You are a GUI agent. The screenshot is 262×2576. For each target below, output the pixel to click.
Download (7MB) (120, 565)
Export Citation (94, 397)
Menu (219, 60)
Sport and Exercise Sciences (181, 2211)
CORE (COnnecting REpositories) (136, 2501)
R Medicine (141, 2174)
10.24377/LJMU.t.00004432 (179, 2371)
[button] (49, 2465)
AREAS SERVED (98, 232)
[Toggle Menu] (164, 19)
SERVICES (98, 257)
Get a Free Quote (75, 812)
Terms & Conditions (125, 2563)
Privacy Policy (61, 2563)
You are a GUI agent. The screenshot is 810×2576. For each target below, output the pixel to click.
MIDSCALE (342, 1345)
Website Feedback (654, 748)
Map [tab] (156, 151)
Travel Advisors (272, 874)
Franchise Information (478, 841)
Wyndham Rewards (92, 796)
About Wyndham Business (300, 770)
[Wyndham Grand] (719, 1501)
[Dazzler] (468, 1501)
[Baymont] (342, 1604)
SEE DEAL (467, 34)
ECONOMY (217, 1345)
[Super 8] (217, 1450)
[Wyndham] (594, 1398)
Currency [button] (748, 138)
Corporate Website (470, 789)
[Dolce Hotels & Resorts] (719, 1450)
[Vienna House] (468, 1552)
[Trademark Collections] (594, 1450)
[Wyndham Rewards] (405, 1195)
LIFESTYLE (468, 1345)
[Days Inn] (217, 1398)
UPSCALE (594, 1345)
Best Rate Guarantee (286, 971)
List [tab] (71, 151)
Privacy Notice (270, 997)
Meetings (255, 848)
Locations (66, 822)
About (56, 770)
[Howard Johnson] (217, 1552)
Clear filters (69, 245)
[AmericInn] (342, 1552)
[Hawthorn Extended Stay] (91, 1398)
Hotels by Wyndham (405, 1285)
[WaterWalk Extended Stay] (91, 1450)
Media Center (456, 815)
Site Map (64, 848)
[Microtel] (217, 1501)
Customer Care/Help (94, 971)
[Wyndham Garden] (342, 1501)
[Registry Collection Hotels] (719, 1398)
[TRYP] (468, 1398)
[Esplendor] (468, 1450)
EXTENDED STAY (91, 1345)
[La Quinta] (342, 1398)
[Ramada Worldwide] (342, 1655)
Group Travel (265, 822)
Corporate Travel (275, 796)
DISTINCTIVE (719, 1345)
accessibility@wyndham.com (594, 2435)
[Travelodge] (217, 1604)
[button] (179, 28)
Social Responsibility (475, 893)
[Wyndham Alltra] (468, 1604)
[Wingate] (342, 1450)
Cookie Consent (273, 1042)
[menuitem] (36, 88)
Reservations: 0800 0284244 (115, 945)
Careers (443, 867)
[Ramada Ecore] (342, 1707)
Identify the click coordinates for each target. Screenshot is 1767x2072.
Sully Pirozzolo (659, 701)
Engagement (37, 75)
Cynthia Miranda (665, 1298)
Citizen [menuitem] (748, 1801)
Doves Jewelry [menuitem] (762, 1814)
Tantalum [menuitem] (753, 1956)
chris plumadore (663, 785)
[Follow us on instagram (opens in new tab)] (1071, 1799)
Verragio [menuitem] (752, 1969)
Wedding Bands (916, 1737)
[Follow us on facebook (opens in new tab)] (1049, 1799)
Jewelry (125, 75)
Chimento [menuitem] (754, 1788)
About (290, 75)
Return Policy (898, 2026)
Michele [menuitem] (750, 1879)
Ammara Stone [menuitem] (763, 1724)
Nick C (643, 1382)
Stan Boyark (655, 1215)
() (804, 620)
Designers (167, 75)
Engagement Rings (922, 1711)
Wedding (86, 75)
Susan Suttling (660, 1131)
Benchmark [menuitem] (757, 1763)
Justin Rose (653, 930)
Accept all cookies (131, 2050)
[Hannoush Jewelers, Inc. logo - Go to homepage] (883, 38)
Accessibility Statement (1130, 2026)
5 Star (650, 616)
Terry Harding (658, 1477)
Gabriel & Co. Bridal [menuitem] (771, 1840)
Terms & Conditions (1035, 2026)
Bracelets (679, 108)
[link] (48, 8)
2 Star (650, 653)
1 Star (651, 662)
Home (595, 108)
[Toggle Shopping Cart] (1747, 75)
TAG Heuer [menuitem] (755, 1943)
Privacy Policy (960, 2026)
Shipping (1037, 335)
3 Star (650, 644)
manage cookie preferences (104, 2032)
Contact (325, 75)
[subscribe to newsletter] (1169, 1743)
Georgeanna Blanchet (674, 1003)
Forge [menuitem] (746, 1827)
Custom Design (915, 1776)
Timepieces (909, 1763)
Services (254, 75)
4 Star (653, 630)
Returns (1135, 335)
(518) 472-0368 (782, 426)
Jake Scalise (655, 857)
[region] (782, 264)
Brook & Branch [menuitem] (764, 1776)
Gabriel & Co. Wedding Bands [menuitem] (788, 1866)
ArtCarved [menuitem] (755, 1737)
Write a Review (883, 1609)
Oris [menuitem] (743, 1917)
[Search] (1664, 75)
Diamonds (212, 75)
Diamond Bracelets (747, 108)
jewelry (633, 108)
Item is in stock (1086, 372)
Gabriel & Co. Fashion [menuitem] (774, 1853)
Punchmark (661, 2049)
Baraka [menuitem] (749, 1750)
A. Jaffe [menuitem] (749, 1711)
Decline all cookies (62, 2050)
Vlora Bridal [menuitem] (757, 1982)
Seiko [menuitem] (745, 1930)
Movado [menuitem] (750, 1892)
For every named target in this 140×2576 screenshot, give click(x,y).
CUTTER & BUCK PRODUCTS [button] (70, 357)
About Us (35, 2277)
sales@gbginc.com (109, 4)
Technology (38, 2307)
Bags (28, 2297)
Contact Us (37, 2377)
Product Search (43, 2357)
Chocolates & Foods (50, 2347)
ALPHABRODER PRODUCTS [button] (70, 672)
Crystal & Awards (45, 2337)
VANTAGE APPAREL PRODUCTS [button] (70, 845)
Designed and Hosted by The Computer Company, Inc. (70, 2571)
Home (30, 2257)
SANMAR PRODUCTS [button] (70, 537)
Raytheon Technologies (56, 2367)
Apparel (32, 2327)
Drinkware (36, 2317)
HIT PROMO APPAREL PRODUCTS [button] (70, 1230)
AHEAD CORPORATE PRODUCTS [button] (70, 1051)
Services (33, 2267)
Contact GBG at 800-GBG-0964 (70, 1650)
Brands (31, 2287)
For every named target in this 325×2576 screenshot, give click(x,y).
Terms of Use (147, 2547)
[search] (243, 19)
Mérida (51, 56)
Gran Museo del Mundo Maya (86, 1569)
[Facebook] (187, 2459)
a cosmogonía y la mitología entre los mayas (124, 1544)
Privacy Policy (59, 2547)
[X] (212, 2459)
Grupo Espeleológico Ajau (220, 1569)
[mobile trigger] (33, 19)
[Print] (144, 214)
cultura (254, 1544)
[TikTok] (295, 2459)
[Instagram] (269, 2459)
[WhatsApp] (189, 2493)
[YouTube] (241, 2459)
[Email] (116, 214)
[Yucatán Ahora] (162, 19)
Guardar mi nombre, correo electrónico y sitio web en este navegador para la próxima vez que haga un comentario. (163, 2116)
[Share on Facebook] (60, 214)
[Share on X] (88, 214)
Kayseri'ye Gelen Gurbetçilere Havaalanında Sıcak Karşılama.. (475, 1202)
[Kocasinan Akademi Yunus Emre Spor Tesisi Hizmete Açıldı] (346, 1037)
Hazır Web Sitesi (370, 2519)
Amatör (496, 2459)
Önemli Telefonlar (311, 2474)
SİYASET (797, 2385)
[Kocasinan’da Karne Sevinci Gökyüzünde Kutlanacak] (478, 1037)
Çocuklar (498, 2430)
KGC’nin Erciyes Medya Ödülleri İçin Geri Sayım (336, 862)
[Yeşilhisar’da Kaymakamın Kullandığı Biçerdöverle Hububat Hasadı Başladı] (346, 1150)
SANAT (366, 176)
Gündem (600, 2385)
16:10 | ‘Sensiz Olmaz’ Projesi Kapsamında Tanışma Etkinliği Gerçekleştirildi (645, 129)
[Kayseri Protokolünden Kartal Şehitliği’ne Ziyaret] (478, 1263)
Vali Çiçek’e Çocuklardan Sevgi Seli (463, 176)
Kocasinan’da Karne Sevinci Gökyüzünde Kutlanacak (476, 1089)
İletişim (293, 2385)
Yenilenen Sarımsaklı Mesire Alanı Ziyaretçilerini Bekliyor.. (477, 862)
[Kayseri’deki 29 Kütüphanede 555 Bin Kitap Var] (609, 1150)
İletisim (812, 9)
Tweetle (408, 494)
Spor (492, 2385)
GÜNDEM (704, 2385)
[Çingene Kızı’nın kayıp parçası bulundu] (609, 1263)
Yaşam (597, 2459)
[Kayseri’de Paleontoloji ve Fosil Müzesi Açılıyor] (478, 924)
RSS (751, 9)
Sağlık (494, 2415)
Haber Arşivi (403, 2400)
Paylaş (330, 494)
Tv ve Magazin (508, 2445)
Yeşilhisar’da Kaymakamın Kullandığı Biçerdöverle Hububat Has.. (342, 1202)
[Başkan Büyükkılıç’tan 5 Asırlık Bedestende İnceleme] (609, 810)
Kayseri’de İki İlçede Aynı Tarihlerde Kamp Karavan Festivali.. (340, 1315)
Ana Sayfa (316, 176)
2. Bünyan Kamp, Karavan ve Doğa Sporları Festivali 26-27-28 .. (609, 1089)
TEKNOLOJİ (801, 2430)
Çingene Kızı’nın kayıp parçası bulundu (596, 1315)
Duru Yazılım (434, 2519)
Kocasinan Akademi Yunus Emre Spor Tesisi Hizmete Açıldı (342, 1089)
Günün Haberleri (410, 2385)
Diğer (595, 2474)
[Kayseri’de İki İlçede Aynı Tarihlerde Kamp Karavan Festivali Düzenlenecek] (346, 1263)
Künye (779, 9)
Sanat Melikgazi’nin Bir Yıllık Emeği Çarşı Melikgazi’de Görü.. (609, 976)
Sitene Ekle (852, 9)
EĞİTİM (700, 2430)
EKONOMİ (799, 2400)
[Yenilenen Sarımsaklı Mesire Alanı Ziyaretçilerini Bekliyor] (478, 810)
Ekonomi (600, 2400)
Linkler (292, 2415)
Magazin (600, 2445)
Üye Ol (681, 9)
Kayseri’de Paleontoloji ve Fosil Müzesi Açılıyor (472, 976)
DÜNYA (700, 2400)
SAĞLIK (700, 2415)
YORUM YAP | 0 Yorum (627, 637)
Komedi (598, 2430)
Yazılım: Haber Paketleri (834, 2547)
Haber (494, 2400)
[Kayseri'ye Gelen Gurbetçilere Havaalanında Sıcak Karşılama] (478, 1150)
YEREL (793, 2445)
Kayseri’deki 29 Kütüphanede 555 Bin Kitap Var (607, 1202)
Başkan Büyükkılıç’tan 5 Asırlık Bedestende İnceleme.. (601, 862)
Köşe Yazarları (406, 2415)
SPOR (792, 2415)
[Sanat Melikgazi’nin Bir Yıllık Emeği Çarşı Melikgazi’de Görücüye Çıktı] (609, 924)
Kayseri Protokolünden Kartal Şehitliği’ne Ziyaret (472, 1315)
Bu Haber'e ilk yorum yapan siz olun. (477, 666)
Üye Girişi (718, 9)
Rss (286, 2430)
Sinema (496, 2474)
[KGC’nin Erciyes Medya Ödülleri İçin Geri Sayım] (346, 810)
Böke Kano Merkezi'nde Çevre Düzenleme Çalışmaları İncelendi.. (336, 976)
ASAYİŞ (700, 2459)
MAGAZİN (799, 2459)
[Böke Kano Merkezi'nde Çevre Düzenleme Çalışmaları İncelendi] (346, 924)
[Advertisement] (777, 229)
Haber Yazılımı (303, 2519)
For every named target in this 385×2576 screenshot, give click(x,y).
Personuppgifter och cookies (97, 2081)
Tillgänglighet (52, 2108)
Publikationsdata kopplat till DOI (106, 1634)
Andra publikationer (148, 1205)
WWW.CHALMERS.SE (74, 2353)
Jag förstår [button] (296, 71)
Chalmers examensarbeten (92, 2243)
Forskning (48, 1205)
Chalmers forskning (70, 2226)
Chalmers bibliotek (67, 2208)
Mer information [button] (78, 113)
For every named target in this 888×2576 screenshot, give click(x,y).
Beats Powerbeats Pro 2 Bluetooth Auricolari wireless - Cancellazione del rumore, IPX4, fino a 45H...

------------------------------------------------------------------------

» TASK: Please restate word for word only the lines from the one with "Başkan Büyükkılıç’tan 5 Asırlık Bedestende İnceleme.." through the final line of the listing above, both of them included.

» OUTPUT BELOW:
Başkan Büyükkılıç’tan 5 Asırlık Bedestende İnceleme.. (601, 862)
Köşe Yazarları (406, 2415)
SPOR (792, 2415)
[Sanat Melikgazi’nin Bir Yıllık Emeği Çarşı Melikgazi’de Görücüye Çıktı] (609, 924)
Kayseri Protokolünden Kartal Şehitliği’ne Ziyaret (472, 1315)
Bu Haber'e ilk yorum yapan siz olun. (477, 666)
Üye Girişi (718, 9)
Rss (286, 2430)
Sinema (496, 2474)
[KGC’nin Erciyes Medya Ödülleri İçin Geri Sayım] (346, 810)
Böke Kano Merkezi'nde Çevre Düzenleme Çalışmaları İncelendi.. (336, 976)
ASAYİŞ (700, 2459)
MAGAZİN (799, 2459)
[Böke Kano Merkezi'nde Çevre Düzenleme Çalışmaları İncelendi] (346, 924)
[Advertisement] (777, 229)
Haber Yazılımı (303, 2519)
For every named target in this 385×2576 screenshot, give click(x,y).
Personuppgifter och cookies (97, 2081)
Tillgänglighet (52, 2108)
Publikationsdata kopplat till DOI (106, 1634)
Andra publikationer (148, 1205)
WWW.CHALMERS.SE (74, 2353)
Jag förstår [button] (296, 71)
Chalmers examensarbeten (92, 2243)
Forskning (48, 1205)
Chalmers forskning (70, 2226)
Chalmers bibliotek (67, 2208)
Mer information [button] (78, 113)
For every named target in this 888×2576 screenshot, give click(x,y).
Beats Powerbeats Pro 2 Bluetooth Auricolari wireless - Cancellazione del rumore, IPX4, fino a 45H...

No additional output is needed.